At this year’s BigHand Conference, I had a chance to host a panel of three industry experts at different stages of their legal support transformation. They were gracious enough to spend some time with me discussing visibility, change management, and how firms can better organise their support function.
How It Starts
BigHand’s latest research, a survey of over 800 legal leaders in the US and UK, found that 90% of firms have now transitioned to a model with some element of centralised support. More than half of the respondents are planning further changes in the next year.
For Stephen Hepplestall, Business Change Manager at Weightmans, this transformation began with a simple question of his fee earners: “How many support staff do you know that you need?” No one could answer it. His firm didn’t have workflow tools in place to provide clean capacity and utilisation data, meaning any decisions were essentially made blindly.
The other panelists echoed that lack of visibility as a driving factor in their restructuring, along with other related reasons like poor task distribution and difficulty lowering the lawyer-to-support ratio.
Miranda Pammenter, Director of Premises and Operations at Michelmores, called it a ‘plateau.’ There were only so many efficiencies they could find without the granular data that workflow tools present. They needed, as she put it, “something to help take the next step.”
The Importance of Flexibility
For some firms, that means completely transforming the support function and modernising the approach to secretarial assignment. In this year’s research, the number of respondents that reported they’re now operating 100% team-based administrative assistance nearly tripled from 6% to 16%.
But as Tara Layman, Head of PA & Administrative Services at Pinsent Masons explained, not everything has to be so black and white. “There are some processes that are firm-wide and very similar irrespective of the area of business you’re working in. There are others that need to be quite niche and specific. There are benefits in having consistency, but you also need to accept that not everybody is the same.”
That flexible approach has been a key to securing acceptance and engagement for Tara, who now reports almost 100% workflow utilisation for Pinsent Masons’ administrative assistants and document production services team.
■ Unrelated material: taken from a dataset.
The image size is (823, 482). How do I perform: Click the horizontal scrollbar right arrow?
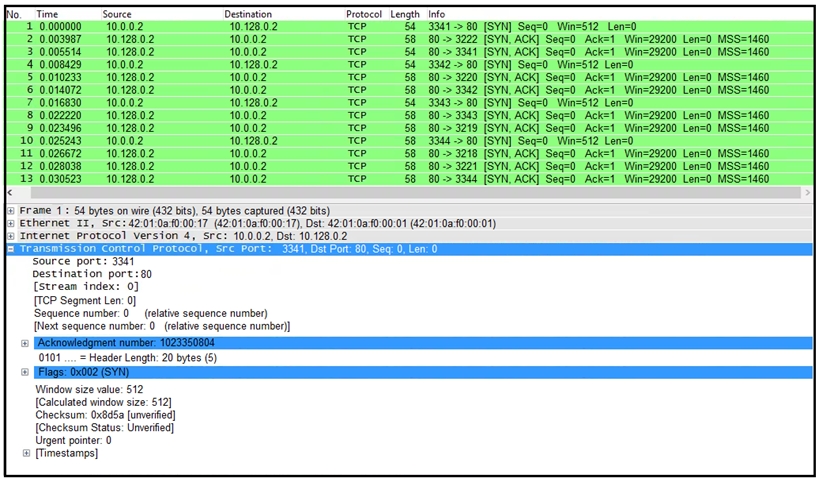tap(807, 193)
These ‘shades of grey’, as she put it, are important to remember as the legal industry continues to grapple with new technologies like AI that could significantly disrupt traditional support structures.
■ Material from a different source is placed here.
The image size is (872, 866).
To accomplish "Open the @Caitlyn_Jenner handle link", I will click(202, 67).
Being agile enough to quickly respond to new best practices keeps firms at the competitive edge and it is only possible with the data to support every decision.
Don’t Set and Forget
If there was one thing that stood out to me other than the focus on visibility, it’s the continuous nature of these changes. Miranda stressed several times that this process isn’t just integrating a workflow tool and celebrating your success. To really futureproof your firm (or any business, really), there needs to be constant investment in the people, not just the processes.
Only one-third (33%) of the respondents to this year’s BigHand Legal Workflow Leadership report confirmed that they had dedicated cross-training or mentorship programs for support staff. A lack of professional development was a major factor in attrition rates, and poor knowledge transfer processes a challenge of replacing retiring staff.
When I asked the panel for a few key takeaways to share with our audience, Stephen reminded the room to “stay focused on the people.” Restructuring efforts and new tools are there to enhance your team’s work and allow them to perform at a higher level. Make them better at what they do, prepare them for what’s next, and arm them with the best data possible.
Final Thoughts
I’ll finish with three quotes that sum up my thoughts on the day:
- “Bring people on the journey.”
- “Continuous improvement, constant evolution.”
It was brilliant to hear from different perspectives, and interesting to see how each of them approached the same problem. There’s change coming in the legal industry. Without the visibility to understand where you are now, there’s no way to make the best decision about where you go next.